- WHAT TO PRODUCE -
In the carrier sense extract below, why is the carrier sense level lowered, or carrier sense carried out, at the kth end device? Answer in one to three sentences.
━━━━━ EXTRACT ━━━━━
4.2.2. Case: ${\widehat{P}}_{\mathrm{P}\mathrm{D}\mathrm{R},k}\left(n\right)<\overline{P_{\mathrm{P}\mathrm{D}\mathrm{R}}}$

In this case, which represents poor communication quality at the kth end device, the carrier sense level is lowered or the end device executes the carrier sense. These can be written as

$$\begin{array}{c}\hfill {\mathcal{P}}_{\mathrm{C}\mathrm{S},k}^{\left(\mathrm{d}\mathrm{B}\mathrm{m}\right)}\left(n\right)=\left\{\begin{array}{cc}{\mathcal{P}}_{\mathrm{C}\mathrm{S},k}^{\left(\mathrm{d}\mathrm{B}\mathrm{m}\right)}\left(n-1\right)-X_{\mathrm{d}\mathrm{B}},\hfill & \infty >{\mathcal{P}}_{\mathrm{C}\mathrm{S},k}^{\left(\mathrm{d}\mathrm{B}\mathrm{m}\right)}\left(n-1\right)>{\mathcal{P}}_{\mathrm{C}\mathrm{S},\mathrm{L}\mathrm{B}}^{\left(\mathrm{d}\mathrm{B}\mathrm{m}\right)}\hfill \\ {\mathcal{P}}_{\mathrm{C}\mathrm{S},\mathrm{U}\mathrm{B}}^{\left(\mathrm{d}\mathrm{B}\mathrm{m}\right)},\hfill & {\mathcal{P}}_{\mathrm{C}\mathrm{S},k}^{\left(\mathrm{d}\mathrm{B}\mathrm{m}\right)}\left(n-1\right)=\infty \hfill \\ {\mathcal{P}}_{\mathrm{C}\mathrm{S},\mathrm{L}\mathrm{B}}^{\left(\mathrm{d}\mathrm{B}\mathrm{m}\right)},\hfill & {\mathcal{P}}_{\mathrm{C}\mathrm{S},k}^{\left(\mathrm{d}\mathrm{B}\mathrm{m}\right)}\left(n-1\right)\le {\mathcal{P}}_{\mathrm{C}\mathrm{S},\mathrm{L}\mathrm{B}}^{\left(\mathrm{d}\mathrm{B}\mathrm{m}\right)}\hfill \end{array}\right.,k=1,\cdots K\end{array}$$

(9)
━━━━━ INFORMATION SHOWN ━━━━━
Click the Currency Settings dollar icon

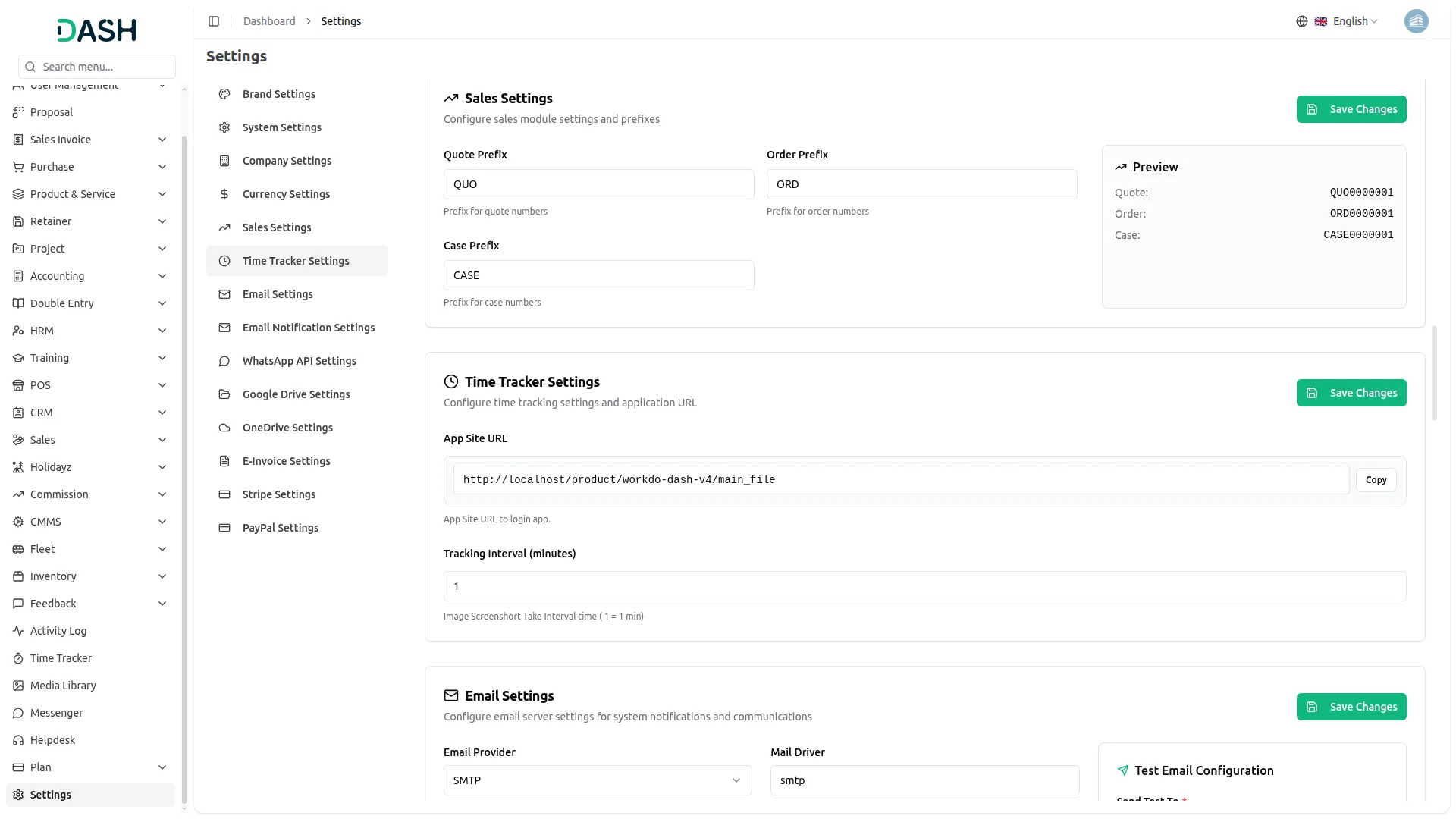pos(224,194)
━━━━━
- SOLUTION -
In this case, the kth end device has poor communication quality. To respond to that, the carrier sense level is lowered or the end device starts carrier sensing.